My plan for the coming two months includes the following basic agenda:

  1. Train the Kabul and Mazar-i-Sharif women’s teams and conduct a national championship competition for the women (this week).
  2. Train the Jalalabad and Kandahar men’s teams – the two newest and least experienced in the country – to help bring them nearer to the knowledge and skill levels of the more experienced teams in Mazar, Kabul, Maimana and Herat.
  3. Hold a three-day men’s national tournament to declare the 2014 national champion.
  4. Conduct a 10-day training camp for the men’s national team, named at the end of my visit last year.
  5. Travel with the national team as its head coach for two competitions in Italy – the first international competitions the team will have ever played in and the first time most of the players will have been outside their  own country.
  6. Following a short holiday in Italy after the games, I will travel to Bethlehem, Palestine to conduct a one-week training clinic for the Palestinian national team and other aspiring players there. This clinic will be in partnership with Mercy Corps, a humanitarian organization based in my hometown of Portland, Oregon.

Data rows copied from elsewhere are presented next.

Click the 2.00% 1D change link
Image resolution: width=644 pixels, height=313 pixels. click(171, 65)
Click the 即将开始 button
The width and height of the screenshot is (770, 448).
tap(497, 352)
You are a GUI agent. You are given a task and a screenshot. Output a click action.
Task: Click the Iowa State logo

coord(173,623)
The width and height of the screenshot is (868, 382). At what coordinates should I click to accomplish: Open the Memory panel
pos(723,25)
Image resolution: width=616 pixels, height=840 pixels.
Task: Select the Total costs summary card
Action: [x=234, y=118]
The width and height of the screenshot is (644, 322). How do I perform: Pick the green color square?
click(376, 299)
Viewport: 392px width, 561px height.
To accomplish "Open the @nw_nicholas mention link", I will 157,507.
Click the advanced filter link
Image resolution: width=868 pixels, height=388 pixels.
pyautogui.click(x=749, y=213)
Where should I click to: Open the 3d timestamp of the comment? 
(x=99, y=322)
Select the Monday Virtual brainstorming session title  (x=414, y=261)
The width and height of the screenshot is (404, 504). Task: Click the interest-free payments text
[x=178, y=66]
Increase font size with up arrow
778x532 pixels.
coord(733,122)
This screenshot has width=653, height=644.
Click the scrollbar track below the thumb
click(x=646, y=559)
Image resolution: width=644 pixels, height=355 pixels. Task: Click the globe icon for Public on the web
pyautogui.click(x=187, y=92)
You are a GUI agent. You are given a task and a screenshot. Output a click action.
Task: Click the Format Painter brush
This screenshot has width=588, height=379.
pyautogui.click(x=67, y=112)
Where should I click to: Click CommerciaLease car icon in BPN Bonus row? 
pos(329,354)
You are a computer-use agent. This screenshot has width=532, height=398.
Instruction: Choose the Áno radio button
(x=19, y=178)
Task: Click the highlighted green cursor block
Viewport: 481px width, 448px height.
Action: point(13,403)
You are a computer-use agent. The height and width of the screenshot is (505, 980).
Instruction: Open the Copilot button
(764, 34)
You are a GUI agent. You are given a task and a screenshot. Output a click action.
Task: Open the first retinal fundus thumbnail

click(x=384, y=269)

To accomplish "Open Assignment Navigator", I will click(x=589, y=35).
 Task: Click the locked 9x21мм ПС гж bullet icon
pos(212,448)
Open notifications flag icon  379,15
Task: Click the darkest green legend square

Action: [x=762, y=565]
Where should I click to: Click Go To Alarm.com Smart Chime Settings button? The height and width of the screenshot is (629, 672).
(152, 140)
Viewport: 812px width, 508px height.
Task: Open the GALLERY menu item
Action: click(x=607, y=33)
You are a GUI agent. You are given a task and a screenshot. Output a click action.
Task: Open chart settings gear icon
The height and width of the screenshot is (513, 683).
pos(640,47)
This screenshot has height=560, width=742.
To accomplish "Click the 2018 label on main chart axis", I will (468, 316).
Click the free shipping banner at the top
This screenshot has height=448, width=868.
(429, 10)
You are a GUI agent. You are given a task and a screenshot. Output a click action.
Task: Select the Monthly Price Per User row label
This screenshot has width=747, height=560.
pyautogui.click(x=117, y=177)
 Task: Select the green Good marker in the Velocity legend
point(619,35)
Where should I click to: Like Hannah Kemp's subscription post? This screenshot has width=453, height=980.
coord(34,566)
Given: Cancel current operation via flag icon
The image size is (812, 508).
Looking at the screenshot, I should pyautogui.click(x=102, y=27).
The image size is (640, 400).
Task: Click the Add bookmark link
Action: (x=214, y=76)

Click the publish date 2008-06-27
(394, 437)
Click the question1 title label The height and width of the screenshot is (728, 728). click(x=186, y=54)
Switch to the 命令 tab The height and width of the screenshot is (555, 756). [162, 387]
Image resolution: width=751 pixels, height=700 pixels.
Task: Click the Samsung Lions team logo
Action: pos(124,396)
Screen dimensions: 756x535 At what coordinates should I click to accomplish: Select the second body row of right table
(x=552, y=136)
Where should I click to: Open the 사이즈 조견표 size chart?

I’ve already had two days of coaching the women’s teams. So far they are off to a good start and are trying very hard to learn the more advanced individual skills and team concepts I’m teaching them this time. It’s difficult having such a short time to work with the teams (I’m only in Afghanistan for a month before leaving for Italy, as opposed to the two-month stints I’ve grown accustomed to in recent years) because it means moving through a lot of material fairly quickly without as much time for review as I’d like. They’re doing a great job, though, and I’m looking forward to seeing them put their new skills and knowledge to work in the games we’ll be holding on Sunday to determine the national women’s champion.

The women’s games will be the first official competition played in the brand new gymnasium Alberto had built on the Ortho Center campus. He had the building constructed around the outdoor court we played on the last two years, and it is phenomenal! For the first time, the players can play at any time of day year-round, and we will be holding the competitions with an electronic scoreboard as well as visible shot and game clocks (previously we had a person keeping time with a stop watch and yelling out time remaining every few minutes. We’ve never used a shot clock). These additions may seem mundane on the surface, but they make a huge difference in adding a feeling of legitimacy to the game.

ImageThe new gym!

One other quick shout-out before I head off for a third day of practices: I had a chance to spend my second evening here catching up with two good friends and ICRC colleagues from my trip last year – Verbena Bottini and Henning Krause, whom I stayed with in Jalalabad during my first time training that team last spring. All three of us left Jalalabad just weeks before an attack on the ICRC compound in late May 2013 in which an Afghan guard was killed. Miraculously, the rest of our colleagues who were still stationed there managed to escape, but I think all three of us had similar feelings of conflict about not being there with them during such a traumatic experience. It was wonderful to see them and spend time reminiscing. Henning headed back to his current post in Tajikistan the day after we met up, so I won’t have another chance to see him before I go, but Verbena will be here in Kabul for the latter half of the month, undoubtedly yelling Italian-accented encouragement to the Jalalabad team during the men’s national tournament, as she did last year.

ImageHenning, me, Verbena

Many of you probably saw the news about the shooting of three American doctors and a nurse at a Kabul hospital yesterday. I am ok, but it was a true tragedy. Please keep the families of those lost in your thoughts.